* _EXERCISE BRIEF_: Set down every entry exactly as it was written.

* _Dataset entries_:
Segment Open
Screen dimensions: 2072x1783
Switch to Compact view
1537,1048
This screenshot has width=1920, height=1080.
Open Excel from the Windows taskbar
Segment Closed
* _SOLUTION TO THIS EXERCISE_:
Screen dimensions: 2072x1783
Switch to Compact view
1537,1048
This screenshot has width=1920, height=1080.
Open Excel from the Windows taskbar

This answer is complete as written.